Sequence Diagram (SQD)

Each Use Case Diagram (UCD) use case may be expanded into a Sequence Diagram (SQD) and/or a Collaboration Diagram (COD). A use case with multiple scenarios will be decomposed into a lower-level UCD with a set of use cases, one for each scenario, and therefore a set of SQDs. An SQD provides a time-sequenced view of the interaction between actors and class instances in a scenario graphically distributing the messages that are exchanged along timelines.

A use case is a class of interactions between actors in a UML model’s environment and the system. Each use case may be complex or compound and may require decomposition into more elemental, simpler, use cases. A use case is, effectively, a set of events sequenced in time, termed an event flow. There may be several event flows for a use case, describing, for example, the normal or most common sequence of events, alternate sequences of events, and exceptional sequences of events that will usually correspond to error conditions. Each path through these multiple event flows is called a scenario.

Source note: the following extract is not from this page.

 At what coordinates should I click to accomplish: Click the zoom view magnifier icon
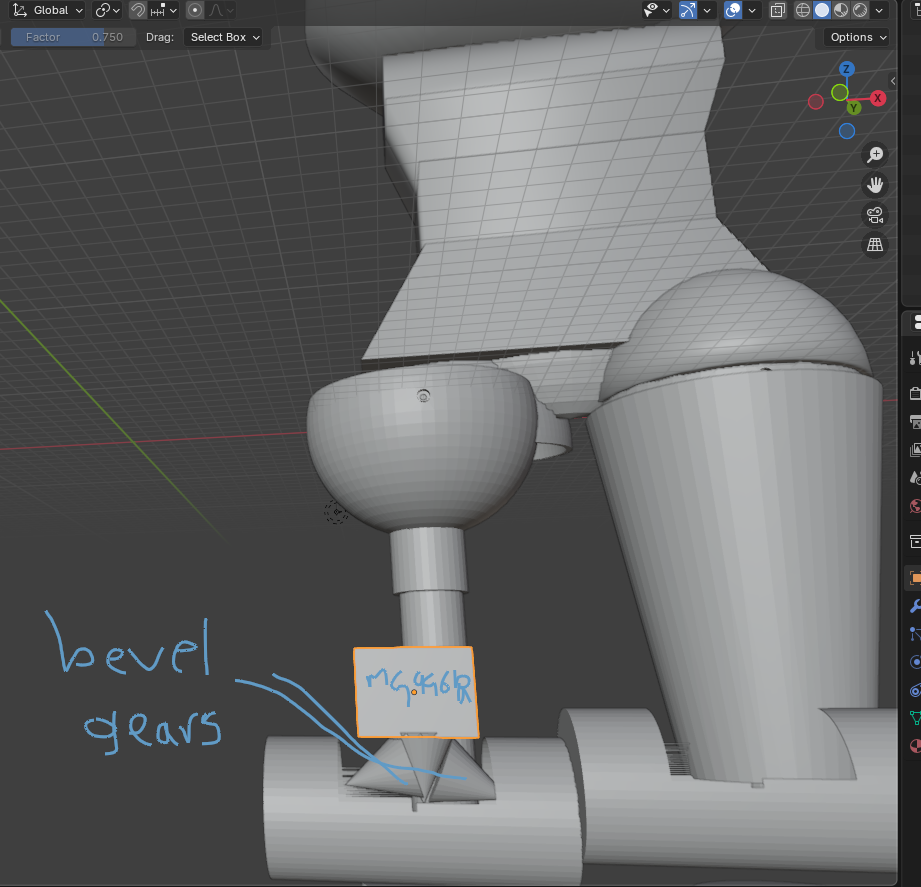[875, 154]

Scenarios are described by either an SQD or a COD, or both. Both of the diagram styles show the details of the interaction of the environment (the external actors shown in the UCD) with the appropriate part(s) of the system (classes and their object instances), in terms of a time sequenced exchange of messages. The time sequencing is made graphically explicit by the SQD, whereas the COD focuses on clearly showing the totality of message transfers between all of the actors and classes/object instances involved in the scenario.

Except for these graphical differences, the SQD and COD convey similar information.

An SQD identifies the actors and classes (or instances of classes: objects) involved in the interaction, with a timeline (called a lifeline) for each. Between the lifelines, the SQD shows the messages sent between the participants in the interaction. Initially, these messages are expressed in free format text. Ultimately (and potentially only in the design model instances of the SQDs), the messages are rigorously specified in terms of message numbers, optional precursor conditions (termed guards), a message name and optional parameters. In this form, the message names correspond to invocations of correspondingly named operations of the recipient class.

The classes and objects shown in an SQD are defined by class specifications whose name and number match the name of the class. No other symbol has a definition, the data content of a class must consist of basic data types, there will never be a set of data definitions defining data structure.

When naming classes and objects in the SQD the naming convention is as follows:

instance-name : class-name

When viewing the definition of an object instance named in this way, Cradle ignores the instance name and the : class name separator character, and uses only the class name to identify the class specification.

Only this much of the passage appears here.